Una terapia genica utilizzata finora solo nel trattamento di malattie rare potrebbe essere utile anche contro il cancro. A dirlo una ricerca degli scienziati del San Raffaele di Milano pubblicata sulla rivista Science Translational Medicine.
La ricerca, condotta dal professor Luigi Naldini dell’Istituto San Raffaele-Telethon di Milano in collaborazione con la dottoressa Roberta Mazzieri, dell’Università del Queensland in Australia, ha lavorato sulla funzione dei macrofagi, in genere richiamati per lavorare a favore dei tumori, trasformandoli in armi anti-tumorali.

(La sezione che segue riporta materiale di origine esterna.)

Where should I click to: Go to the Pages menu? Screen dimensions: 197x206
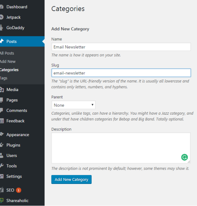(x=12, y=100)
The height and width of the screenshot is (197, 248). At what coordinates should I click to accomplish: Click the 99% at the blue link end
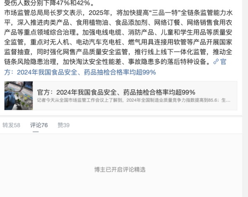click(x=149, y=72)
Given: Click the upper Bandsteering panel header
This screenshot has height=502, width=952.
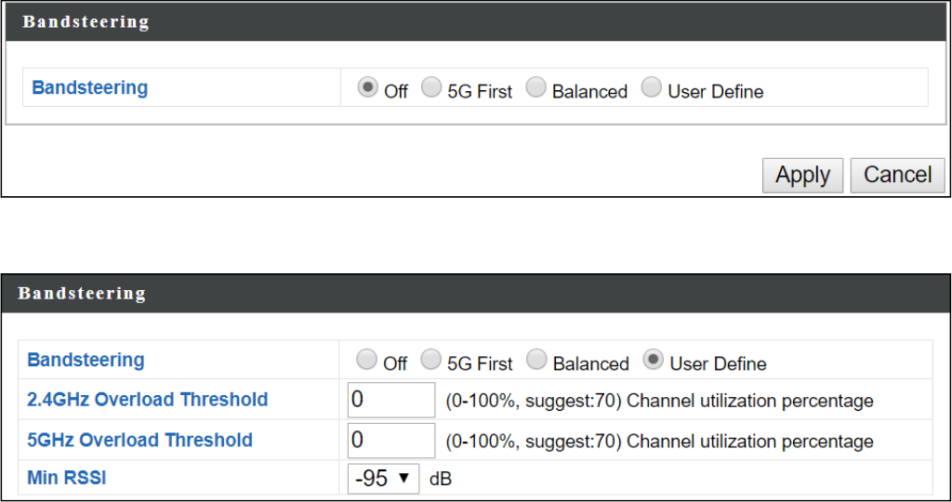Looking at the screenshot, I should pyautogui.click(x=86, y=22).
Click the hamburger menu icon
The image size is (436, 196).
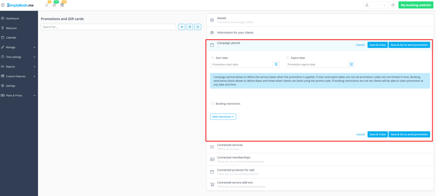pyautogui.click(x=3, y=5)
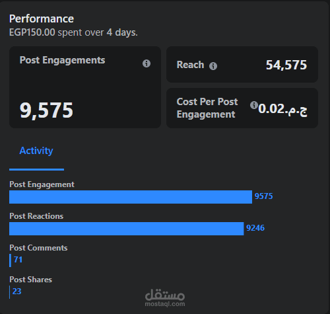330x314 pixels.
Task: Click the mostaql.com watermark logo
Action: [165, 298]
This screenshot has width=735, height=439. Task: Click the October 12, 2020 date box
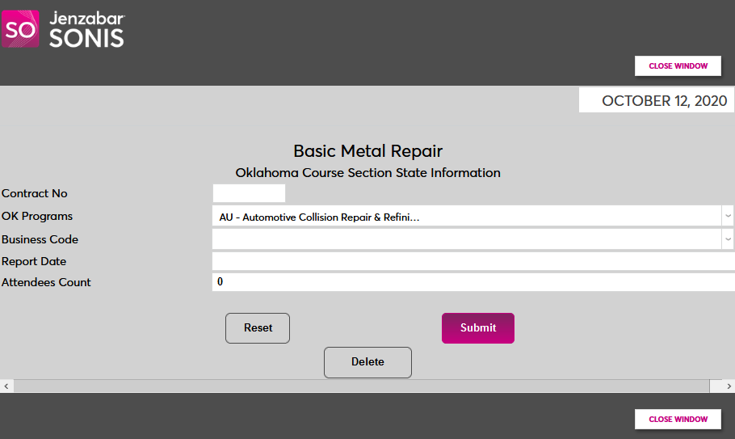(657, 100)
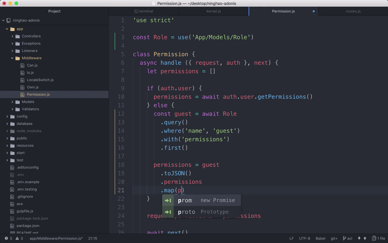Expand the Controllers folder
The width and height of the screenshot is (388, 243).
12,36
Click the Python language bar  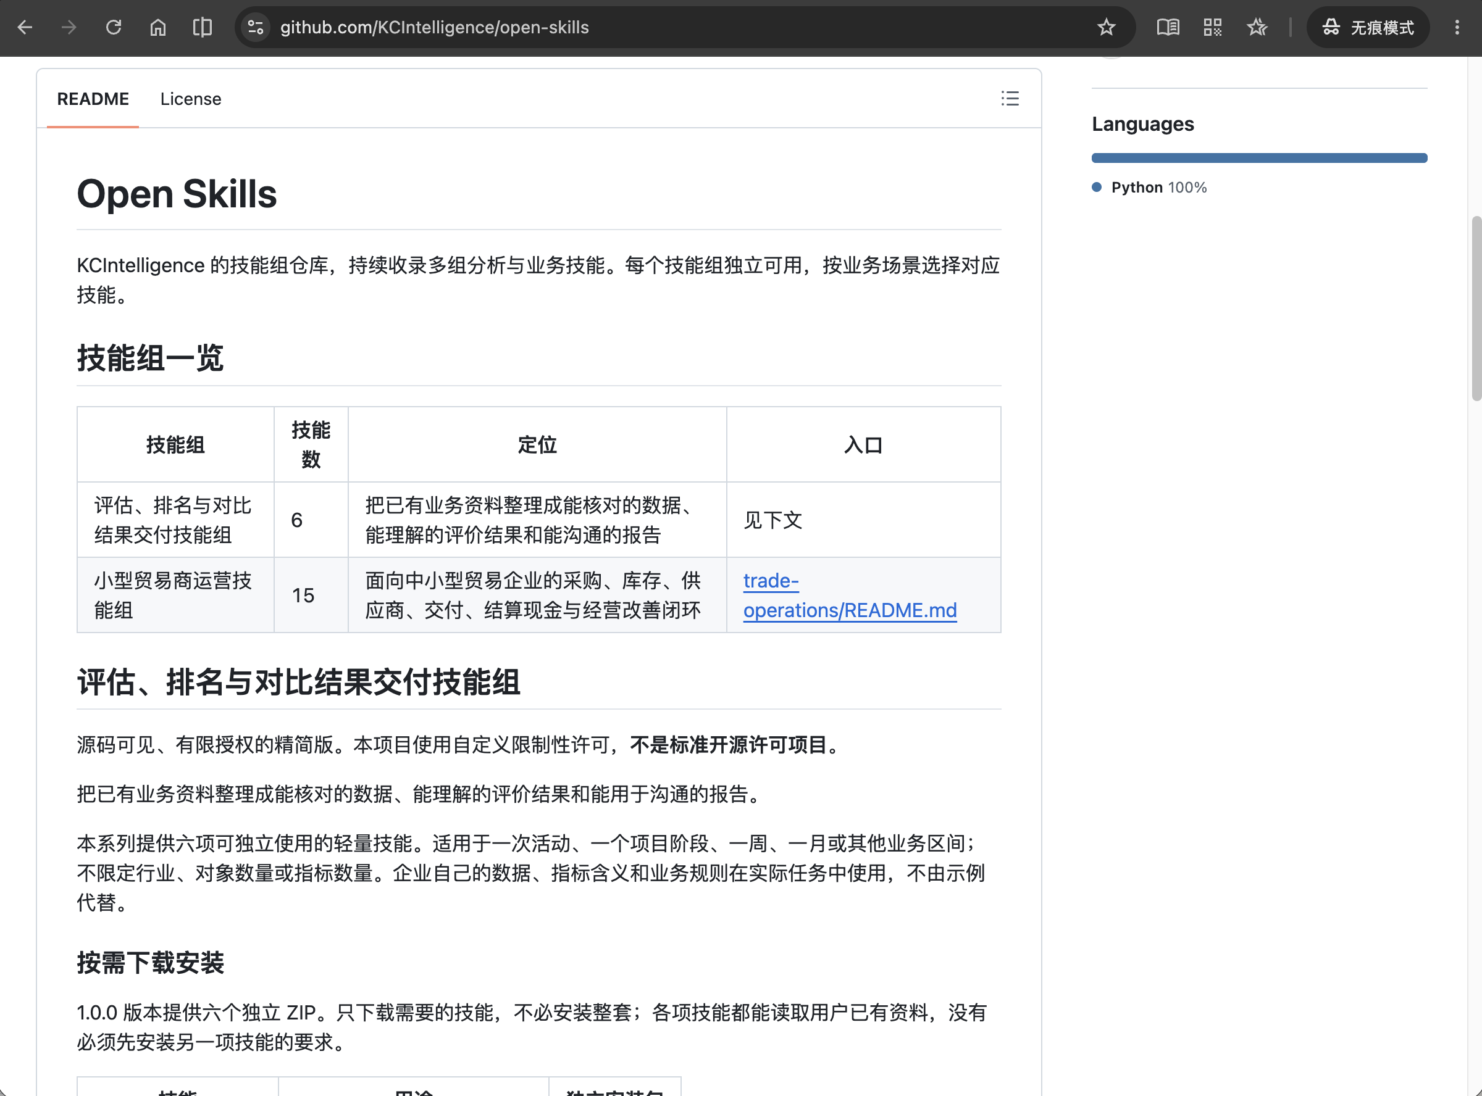1259,158
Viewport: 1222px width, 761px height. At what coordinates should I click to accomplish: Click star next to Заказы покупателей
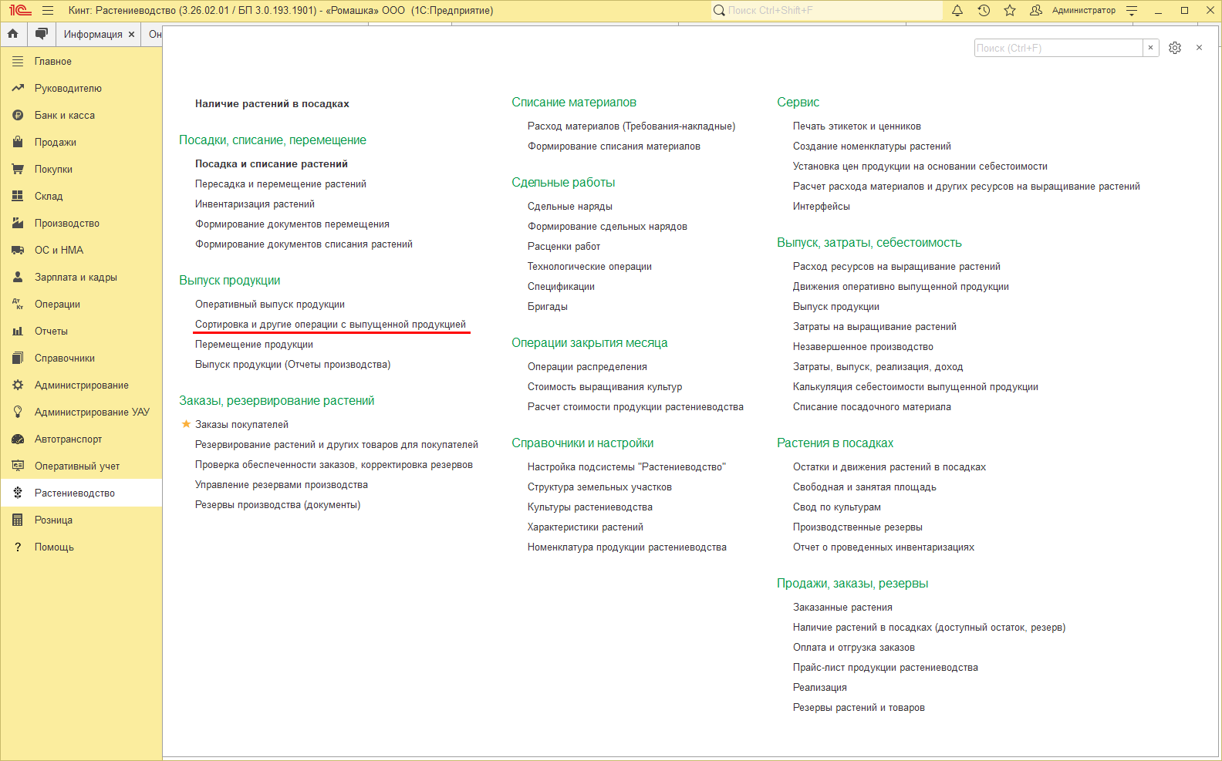[x=186, y=424]
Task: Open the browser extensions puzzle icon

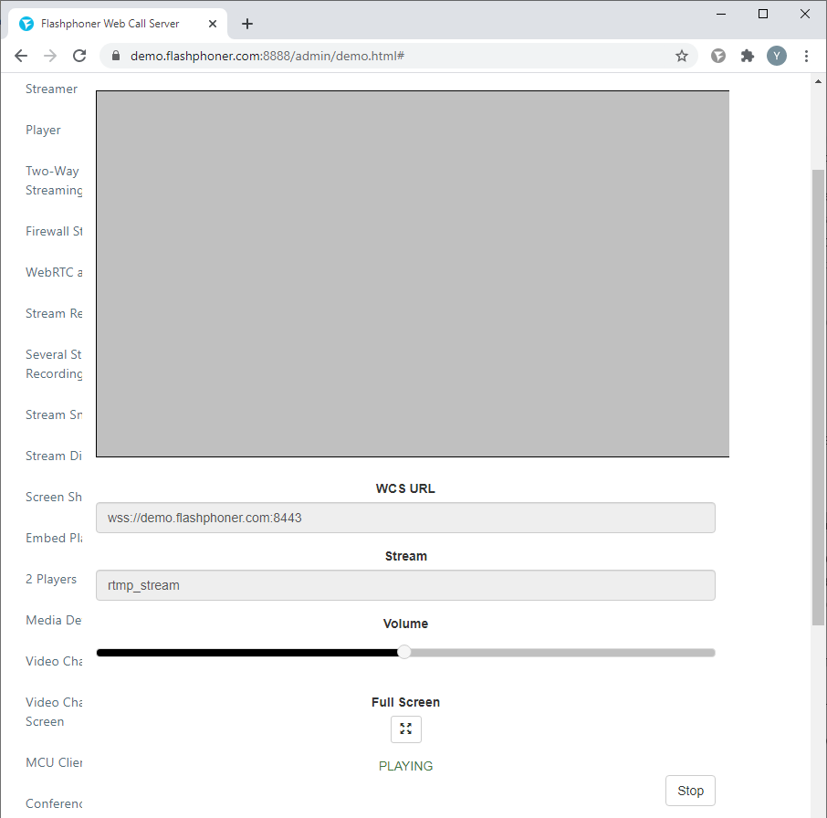Action: (x=748, y=56)
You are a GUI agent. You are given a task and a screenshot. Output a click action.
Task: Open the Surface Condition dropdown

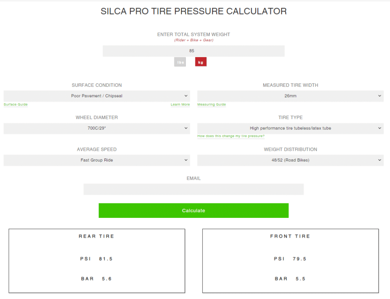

“In questo nuovo lavoro – ha spiegato Naldini – abbiamo adattato la tecnica di trasferimento genico e ingegnerizzazione delle cellule del sangue al trattamento dei tumori. Nel caso delle malattie genetiche, le cellule staminali ematopoietiche del paziente (cellule madri di tutti gli elementi del sangue) vengono corrette mediante l’introduzione del gene funzionante con l’uso di vettori virali (lentivirali) in modo da ripristinare una funzione originariamente difettosa. Nel nuovo lavoro abbiamo inserito nelle cellule staminali, con lo stesso metodo, un gene che svolge attività anti-tumorale nella loro progenie”.
Protagonista di questa ricerca è l’interferone alpha, che ha una potente attività antitumorale, ma è anche molto tossico.
In questo studio per ovviare la tossicità del rimedio somministrato per via sistemica, vengono usati vettori lentivirali che agiscono su una popolazione specifica, i macrofagi.
Lo studio dei ricercatori del San Raffaele ha mostrato che la nuova strategia consente di bloccare la crescita del tumore mammario e delle sue metastasi in modelli murini.
Il rilascio mirato di interferone nel tumore potrebbe avere due effetti positivi contro il cancro: consente l’azione selettiva di una molecola anti-cancro nel tumore e ri-programma i veicoli della terapia, i macrofagi, da cellule con attività pro-tumorale a cellule con attività anti-tumorale.